*WHAT YOU HAVE TO DO:*
Copy out the items word for word, starting with the line that contains "Elite Barbarians card" and ending with the last line of the items.

*SOURCE RECORDS:*
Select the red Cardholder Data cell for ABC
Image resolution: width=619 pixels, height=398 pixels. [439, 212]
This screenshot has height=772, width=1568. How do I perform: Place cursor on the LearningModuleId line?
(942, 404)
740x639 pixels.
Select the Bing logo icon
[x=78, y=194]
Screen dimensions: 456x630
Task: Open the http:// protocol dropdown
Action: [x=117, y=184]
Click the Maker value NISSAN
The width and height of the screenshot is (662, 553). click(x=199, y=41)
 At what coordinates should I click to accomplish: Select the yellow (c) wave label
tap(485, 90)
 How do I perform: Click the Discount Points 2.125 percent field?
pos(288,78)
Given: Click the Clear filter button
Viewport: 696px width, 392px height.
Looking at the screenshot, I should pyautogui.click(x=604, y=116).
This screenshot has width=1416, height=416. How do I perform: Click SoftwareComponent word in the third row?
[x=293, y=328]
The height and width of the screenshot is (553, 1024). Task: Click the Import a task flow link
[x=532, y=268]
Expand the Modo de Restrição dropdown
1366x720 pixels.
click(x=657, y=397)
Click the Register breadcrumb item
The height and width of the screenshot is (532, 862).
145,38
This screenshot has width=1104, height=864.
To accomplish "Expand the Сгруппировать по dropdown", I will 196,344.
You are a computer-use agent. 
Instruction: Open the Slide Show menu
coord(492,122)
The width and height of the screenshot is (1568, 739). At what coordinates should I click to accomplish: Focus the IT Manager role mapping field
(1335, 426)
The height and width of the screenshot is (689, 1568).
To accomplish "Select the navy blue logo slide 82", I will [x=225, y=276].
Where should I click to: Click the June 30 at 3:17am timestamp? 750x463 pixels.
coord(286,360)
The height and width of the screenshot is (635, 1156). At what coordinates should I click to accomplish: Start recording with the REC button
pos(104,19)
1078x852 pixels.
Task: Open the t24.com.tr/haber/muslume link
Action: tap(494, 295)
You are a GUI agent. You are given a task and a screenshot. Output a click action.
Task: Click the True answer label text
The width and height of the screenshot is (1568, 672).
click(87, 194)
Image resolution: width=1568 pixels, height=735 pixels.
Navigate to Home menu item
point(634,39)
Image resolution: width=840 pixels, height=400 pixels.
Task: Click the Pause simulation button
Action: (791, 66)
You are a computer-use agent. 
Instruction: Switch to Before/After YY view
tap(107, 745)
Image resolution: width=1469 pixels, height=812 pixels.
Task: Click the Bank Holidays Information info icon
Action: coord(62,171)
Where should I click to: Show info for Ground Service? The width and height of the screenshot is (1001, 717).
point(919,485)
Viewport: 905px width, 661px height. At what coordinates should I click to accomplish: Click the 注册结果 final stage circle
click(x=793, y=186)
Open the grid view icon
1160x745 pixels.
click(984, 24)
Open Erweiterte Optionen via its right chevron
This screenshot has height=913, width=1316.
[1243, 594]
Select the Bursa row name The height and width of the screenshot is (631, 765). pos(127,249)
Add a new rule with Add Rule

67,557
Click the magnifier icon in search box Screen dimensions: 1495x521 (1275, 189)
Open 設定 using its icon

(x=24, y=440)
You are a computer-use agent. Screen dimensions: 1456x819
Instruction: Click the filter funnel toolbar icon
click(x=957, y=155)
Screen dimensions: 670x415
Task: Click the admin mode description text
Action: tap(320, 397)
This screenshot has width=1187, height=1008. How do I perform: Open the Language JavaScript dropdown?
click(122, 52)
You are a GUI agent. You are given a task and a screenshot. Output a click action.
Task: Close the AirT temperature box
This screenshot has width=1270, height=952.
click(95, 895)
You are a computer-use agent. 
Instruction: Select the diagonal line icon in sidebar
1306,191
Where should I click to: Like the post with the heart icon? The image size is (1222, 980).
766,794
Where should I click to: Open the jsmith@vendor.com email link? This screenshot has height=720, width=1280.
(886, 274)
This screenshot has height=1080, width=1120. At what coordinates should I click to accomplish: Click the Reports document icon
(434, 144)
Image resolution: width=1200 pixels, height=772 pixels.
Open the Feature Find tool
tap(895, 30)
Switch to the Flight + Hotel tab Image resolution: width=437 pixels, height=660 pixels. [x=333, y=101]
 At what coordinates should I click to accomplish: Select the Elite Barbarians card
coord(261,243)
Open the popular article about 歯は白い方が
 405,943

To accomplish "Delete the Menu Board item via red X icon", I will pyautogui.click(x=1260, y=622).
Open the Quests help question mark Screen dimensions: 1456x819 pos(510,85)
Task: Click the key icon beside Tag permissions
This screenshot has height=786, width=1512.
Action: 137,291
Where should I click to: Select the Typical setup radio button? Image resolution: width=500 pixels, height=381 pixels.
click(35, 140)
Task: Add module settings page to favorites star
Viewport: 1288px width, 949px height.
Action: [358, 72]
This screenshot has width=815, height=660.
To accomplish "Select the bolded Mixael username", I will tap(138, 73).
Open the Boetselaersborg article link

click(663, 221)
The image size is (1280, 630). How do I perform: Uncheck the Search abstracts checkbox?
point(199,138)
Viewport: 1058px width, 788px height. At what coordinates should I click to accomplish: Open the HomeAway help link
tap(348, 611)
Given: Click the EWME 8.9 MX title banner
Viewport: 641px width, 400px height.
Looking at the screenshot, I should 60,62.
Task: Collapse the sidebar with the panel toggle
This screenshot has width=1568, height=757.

*ANSWER:*
 At what coordinates should I click to accomplish: Select the Elite Barbarians card
coord(261,243)
Open the popular article about 歯は白い方が
 405,943

To accomplish "Delete the Menu Board item via red X icon", I will pyautogui.click(x=1260, y=622).
Open the Quests help question mark Screen dimensions: 1456x819 pos(510,85)
Task: Click the key icon beside Tag permissions
This screenshot has height=786, width=1512.
Action: 137,291
Where should I click to: Select the Typical setup radio button? Image resolution: width=500 pixels, height=381 pixels.
click(35, 140)
Task: Add module settings page to favorites star
Viewport: 1288px width, 949px height.
Action: [358, 72]
This screenshot has width=815, height=660.
To accomplish "Select the bolded Mixael username", I will tap(138, 73).
Open the Boetselaersborg article link

click(663, 221)
The image size is (1280, 630). How do I perform: Uncheck the Search abstracts checkbox?
point(199,138)
Viewport: 1058px width, 788px height. At what coordinates should I click to accomplish: Open the HomeAway help link
tap(348, 611)
Given: Click the EWME 8.9 MX title banner
Viewport: 641px width, 400px height.
Looking at the screenshot, I should 60,62.
Task: Collapse the sidebar with the panel toggle
This screenshot has width=1568, height=757.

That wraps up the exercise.